Peanuts have struggled as well. “In 2011 and 2012, Texas peanut acreage was cut almost in half. The last two years, a lot of acreage has come back. The last farm bill is a little more favorable to peanuts.”
He’s concerned about the current world supply of peanuts and the attacks by foreign competitors over farm bill supports. “I’ve heard that Nicaragua may test the U.S. peanut program, taking a page out of the Brazil playbook (referring to the WTO ruling against the U.S. cotton program). That’s hard to deal with, in addition to low prices. We have a supply and demand issue with peanuts — the largest supply of U.S. peanuts ever.”
Export markets offer some hope, especially China. “I just got back from China,” he says. “We are pushing peanuts to them because the Chinese know the U.S. produces peanuts of dependable quality.”
Growing organic peanuts isn’t easy, Roper admits. “Land has to be out of traditional production for three years, with no conventional fertilizer used during the transition period.”
He split pivot irrigation circles as he transitioned into organic peanuts, half in traditional crops and half in transitioning organic peanuts. “We have to have that three-year buffer,” he says. “Now, I’m one year away from having 100 percent of irrigated land in organic production.
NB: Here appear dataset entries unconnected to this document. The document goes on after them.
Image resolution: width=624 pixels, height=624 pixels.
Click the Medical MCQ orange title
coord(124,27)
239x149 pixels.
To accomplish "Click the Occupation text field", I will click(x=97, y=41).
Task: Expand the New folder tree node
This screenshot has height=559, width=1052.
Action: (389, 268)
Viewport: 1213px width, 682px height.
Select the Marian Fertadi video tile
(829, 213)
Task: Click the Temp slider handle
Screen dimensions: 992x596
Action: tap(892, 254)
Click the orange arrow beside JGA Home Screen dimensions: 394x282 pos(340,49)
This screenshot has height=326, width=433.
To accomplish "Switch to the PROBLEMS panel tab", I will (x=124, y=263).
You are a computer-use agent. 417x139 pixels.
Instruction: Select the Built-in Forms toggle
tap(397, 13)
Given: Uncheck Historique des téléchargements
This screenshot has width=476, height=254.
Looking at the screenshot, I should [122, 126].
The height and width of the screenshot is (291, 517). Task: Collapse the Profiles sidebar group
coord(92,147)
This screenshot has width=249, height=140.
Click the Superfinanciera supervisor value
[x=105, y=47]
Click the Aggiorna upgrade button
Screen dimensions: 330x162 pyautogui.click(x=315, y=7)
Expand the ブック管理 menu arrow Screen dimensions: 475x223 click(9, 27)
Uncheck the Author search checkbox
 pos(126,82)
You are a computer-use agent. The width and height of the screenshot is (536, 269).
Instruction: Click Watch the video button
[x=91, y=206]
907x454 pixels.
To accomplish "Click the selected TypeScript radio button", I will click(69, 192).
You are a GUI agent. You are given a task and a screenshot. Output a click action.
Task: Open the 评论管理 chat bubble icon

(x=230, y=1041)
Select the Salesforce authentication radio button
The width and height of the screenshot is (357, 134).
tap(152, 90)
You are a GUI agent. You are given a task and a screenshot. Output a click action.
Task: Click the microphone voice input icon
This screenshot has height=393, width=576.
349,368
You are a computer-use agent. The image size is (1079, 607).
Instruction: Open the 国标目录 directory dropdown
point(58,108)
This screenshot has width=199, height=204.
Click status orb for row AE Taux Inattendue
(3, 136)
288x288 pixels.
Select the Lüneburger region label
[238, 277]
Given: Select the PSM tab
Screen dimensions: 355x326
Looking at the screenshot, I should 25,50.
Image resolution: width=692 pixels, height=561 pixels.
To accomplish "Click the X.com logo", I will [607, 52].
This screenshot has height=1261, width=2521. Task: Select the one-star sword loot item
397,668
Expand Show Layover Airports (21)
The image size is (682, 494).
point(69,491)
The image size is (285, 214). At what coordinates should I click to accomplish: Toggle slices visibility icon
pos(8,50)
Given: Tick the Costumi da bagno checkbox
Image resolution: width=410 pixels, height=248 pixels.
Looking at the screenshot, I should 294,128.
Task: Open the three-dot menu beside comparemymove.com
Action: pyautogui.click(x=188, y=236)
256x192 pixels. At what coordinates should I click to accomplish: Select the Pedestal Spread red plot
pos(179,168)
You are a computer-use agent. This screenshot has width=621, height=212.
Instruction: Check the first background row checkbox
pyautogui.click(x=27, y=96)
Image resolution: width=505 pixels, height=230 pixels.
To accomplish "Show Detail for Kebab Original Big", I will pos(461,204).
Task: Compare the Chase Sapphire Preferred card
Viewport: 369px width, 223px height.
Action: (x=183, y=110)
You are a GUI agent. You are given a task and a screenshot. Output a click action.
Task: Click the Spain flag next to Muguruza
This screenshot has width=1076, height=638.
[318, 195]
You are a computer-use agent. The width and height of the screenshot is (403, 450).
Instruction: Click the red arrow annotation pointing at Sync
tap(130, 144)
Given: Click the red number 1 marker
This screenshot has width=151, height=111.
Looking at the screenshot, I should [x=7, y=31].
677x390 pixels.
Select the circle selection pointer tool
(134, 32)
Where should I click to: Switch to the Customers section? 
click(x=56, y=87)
“I’m debating whether to grow organic cotton or not.” He says a certified organic gin is nearby and prices for organic cotton could range from $1 to $1.10 per pound. But growing organic cotton comes with some heavy production challenges, including weed and pest control.
He will rotate wheat onto organic peanut acreage and leave the land fallow in the summer. “A lot of land will be grazed.”
Weed control is his biggest challenge. He has used an approved weed control product that’s “mostly salt,” but relies on cultivation and hoe hands. “It’s hard to find enough help to get rid of all the weeds.” He says if he can get the peanuts to canopy, weeds are not much trouble.
Planting date makes a difference, too, Roper says. “I proved to myself last year that I can plant too early. The soil wasn’t warm enough; it was wet, and I had to replant twice. Fields that I planted late, June 26, were the best peanuts I made, and also the cleanest.” He treats insects as needed with a product made from garlic.
Market type also plays a role. He grows Valencia and Spanish peanuts, both earlier maturing than runner or Virginia types. “With short-season peanuts, I can plant in mid-June, after most of the weeds have sprouted and been plowed out. I can plant clean and reduce the amount of hoeing needed. Before planting, I keep fields as clean as possible.”
He says late planting and short-season varieties also use irrigation water more efficiently.
Additional challenges with organic production include potential production audits every year. “And we have to clean equipment thoroughly when we come out of a field to prevent spreading weed problems.”
His cotton variety is transgenic, with the Bt gene, as are nearby corn fields. “With all the Bt cotton and corn, where are all the bugs going?” he asks.
“My dryland cotton will be conventional,” Roper says. “I won’t plant irrigated cotton this year, and haven’t for a few years.”
He’s planted the same variety, DynaGro 2570, for the last four or five years. “Three years ago, that variety made 450 pounds per acre. In 2014 it made 300 pounds, and it made 1.33 bales per acre in 2015.”
In the current economic environment, good yields may not be enough to sustain a farm, he says. He’s concerned especially for younger farmers and those who want to get into farming but have no family to give them a boost with a few acres or shared equipment. “It’s just about impossible,” he says.
Established farmers, too, face challenges. “We have to be efficient,” Roper says, “and we have to be careful of purchases.”
Farming offers some latitude for farm families, he says. “At certain times of the year we can take off and do other things, but other times we are super busy.”
Farmers now also have to be aware of the power of social media and how misinformation becomes accepted as truth, Roper says. “We deal with erroneous perceptions now more than ever before. But farmers are tough. We still have to have hope. Faith, family and farming — that’s who we are.”